» **Trecho fornecido**:
|---|

Descobri três histórias que explicam a origem da denominação dos nativos da cidade do Rio de Janeiro, chamados cariocas. Em uma delas, que acho mais sem graça, o nome vem da aldeia indígena Kariók ou Karióg, outrora situada no sopé do morro da Glória, onde havia uma foz do atual rio Carioca. Outra explicação seria dada pelo significado da palavra em Tupi, traduzida como “casa do branco”.
A terceira, parecida com essa última, mas que acho mais maneira, confere a origem do nome ao apelido que os índios colocaram em uma das primeiras construções portuguesas aqui no Rio, localizada na outra foz do rio Carioca, já na praia do Flamengo. Os índios Tamoios chamavam essa casinha de akari oka, que significa “casa dos cascudos”, em uma referência à semelhança dos portugueses vestidos em suas armaduras com o peixe cascudo.
Agora, qual a importância do rio Carioca?
Conhecer a história do rio Carioca após a colonização é conhecer a história da cidade do Rio de Janeiro. O desenvolvimento da cidade ocorreu após investimentos no serviço de abastecimento de água, principalmente para abastecer o núcleo que crescia onde hoje estão o Castelo e a Praça Mauá. Local estratégico para defesa contra invasões, essa região carecia de fontes abundantes de água e a primeira intervenção era responsável por captar água na Lagoa do Santo Antônio, onde agora fica o Largo da Carioca, levando até a Praça XV, por um caminho que ficou conhecido como Rua do Cano e deu origem à Rua Sete de Setembro.
Com o crescimento da cidade, o volume de água demandado crescia, e o cano não dava vazão suficiente. Foi então, no final do século XVII, que se inicia a mais importante obra de abastecimento da cidade do Rio de Janeiro, permitindo seu desenvolvimento.
O marco mais importante dessas obras ainda está de pé, o Aqueduto da Carioca, ou Arcos da Lapa, como é mais conhecido, já abordado aqui no Cidade das Águas no post Lapa – Matando a sede dos cariocas.

|---|

» **Dados de origem**:
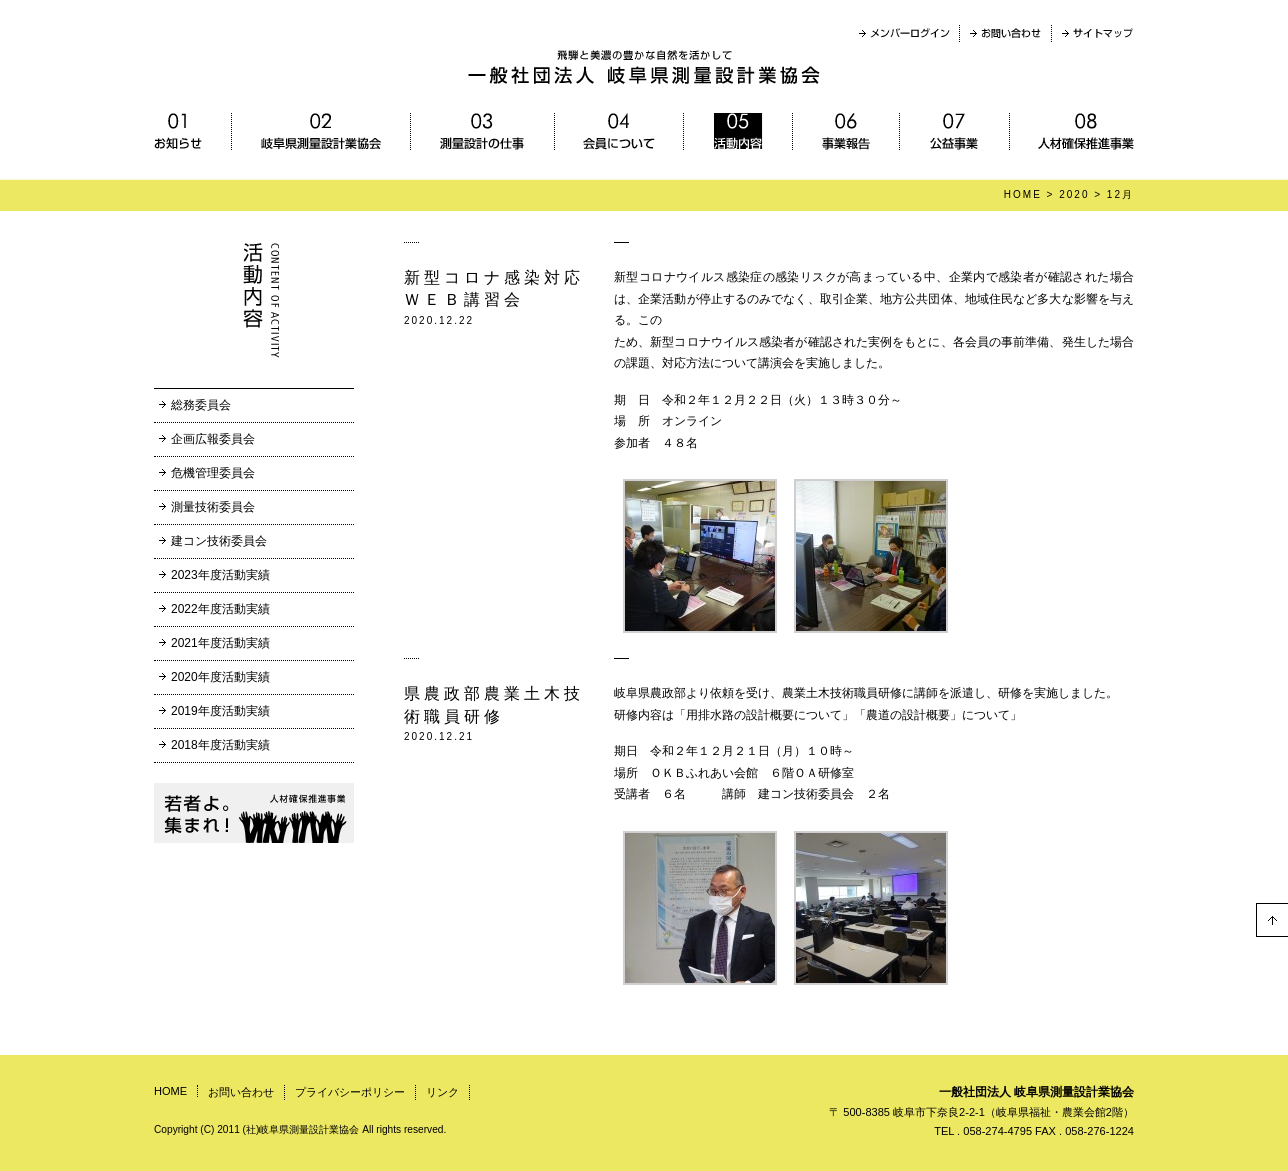  What do you see at coordinates (220, 745) in the screenshot?
I see `2018年度活動実績` at bounding box center [220, 745].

|---|

» **Exercício 1**: Segundo o texto sobre o rio Carioca, por que foi iniciada, no final do século XVII, uma nova obra de abastecimento de água? Responda em uma a três frases.
» **Exercício 2**: Traduza para o inglês esta frase do texto sobre o rio Carioca: "Com o crescimento da cidade, o volume de água demandado crescia, e o cano não dava vazão suficiente."
» **Exercício 3**: Dê continuidade ao texto sobre o rio Carioca a partir do ponto em que ele termina.
O material é dispensável para esta atividade.

» **Resposta do exercício 1**: Com o crescimento da cidade, o volume de água demandado aumentava, e o cano existente não dava vazão suficiente. Por isso começou a obra de abastecimento mais importante da cidade do Rio de Janeiro.

» **Resposta do exercício 2**: As the city grew, the volume of water in demand kept increasing, and the pipe could not carry enough flow.

» **Resposta do exercício 3**:
O rio Carioca vivia então seu auge de importância, como principal manancial de água para abastecimento da cidade maravilhosa. A cidade se desenvolvia ao longo de suas margens, formando os bairros do Cosme Velho e de Laranjeiras.
E agora, cadê o rio Carioca?
Com o passar do tempo, seu curso foi degradando, com o aumento de lançamento de esgotos, alterando seu papel de fonte de água limpa para canal de esgotamento sanitário. Assim começa sua derrocada, sendo aos poucos escondido em galerias para dar espaço a ruas e avenidas.
Hoje, não sabemos mais que ele existe, a não ser por um trecho em sua nascente, a cima do Cosme Velho, e por seu trecho final, antes de encontrar a Baía de Guanabara, cruzando o Parque do Flamengo. Ali, em sua foz, foi instalada uma estação de tratamento em fluxo, como são chamados esses engôdos absurdos.
A estação foi instalada com a promessa de auxiliar na despoluição da Baía de Guanabara, tratando as águas altamente poluídas do abandonado rio Carioca. Ela funciona da seguinte maneira: em tempo seco, quando não há chuvas fortes, o fluxo do rio passa por um processo físico-químico de floculação, seguido de flotação, através da adição de reagentes coagulantes/floculantes e bombeamento de ar. A poluição flutua e é recolhida por uma sistema de pás na superfície da água, que desvia esse material para uma rede em direção ao Emissário Submarino. Sua capacidade de tratamento se limita a 300 l/s.
Por si só, essa estação de tratamento em fluxo já não me agrada nem um pouco, pois nasce de uma concepção em que se privilegia o ataque à consequência de um problema e não à sua causa. Soma-se a isso, algumas dúvidas técnicas quanto a sua eficiência, como a sua proximidade à Baía de Guanabara, que possui influência de marés e outras variáveis típicas de ambientes costeiros, e sua baixa capacidade de tratamento.
Nos fins de semana com sol, subimos a serra e andamos nas trilhas para chegar a belas cachoeiras e rios limpos, onde podemos mergulhar e sentir o contato direto com a natureza, esquecendo-nos o que fizemos com nossos rios tão próximos, tapados por concretos, asfaltos ou decks de madeira criados para “deixar o lugar mais bonito” …
O texto “Cobrir rios é o mesmo que esconder sujeira embaixo do tapete” discute um pouco essa moda de cobrir rios… não deixe de ler.
Grande abraço.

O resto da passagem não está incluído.